Our culture did not flinch when at the 2016 Summer Olympics Ryan Lochte, a member of the US Olympic Swimming Team, was involved in a scandal and was suspended for ten months. He was not allowed to participate in the 2017 World Swimming Championships. You see, the US Olympic Committee took the wayward actions of Lochte quite seriously for the sake of American pride.

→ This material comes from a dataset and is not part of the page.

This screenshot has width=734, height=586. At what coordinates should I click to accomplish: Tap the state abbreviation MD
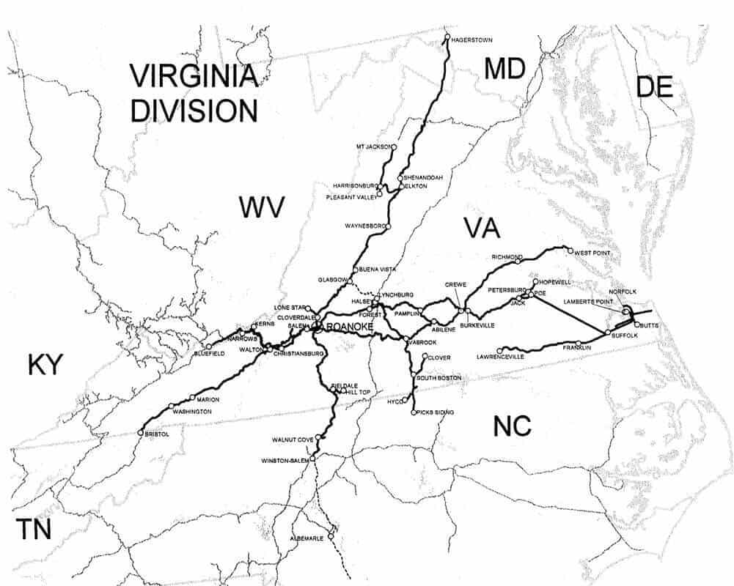[505, 69]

How much more should the Church take the wayward actions of “Christians” seriously for the sake of Jesus?

Do you still have questions or concerns about the doctrine of church discipline? First deeply study all of the Bible verses noted above. But I would then recommend that you grab a short book called Church Discipline: How the Church Protects the Name of Jesus by Jonathan Leeman. Evangelicals practiced this in the past. May we rediscover it in the present for the glory of God.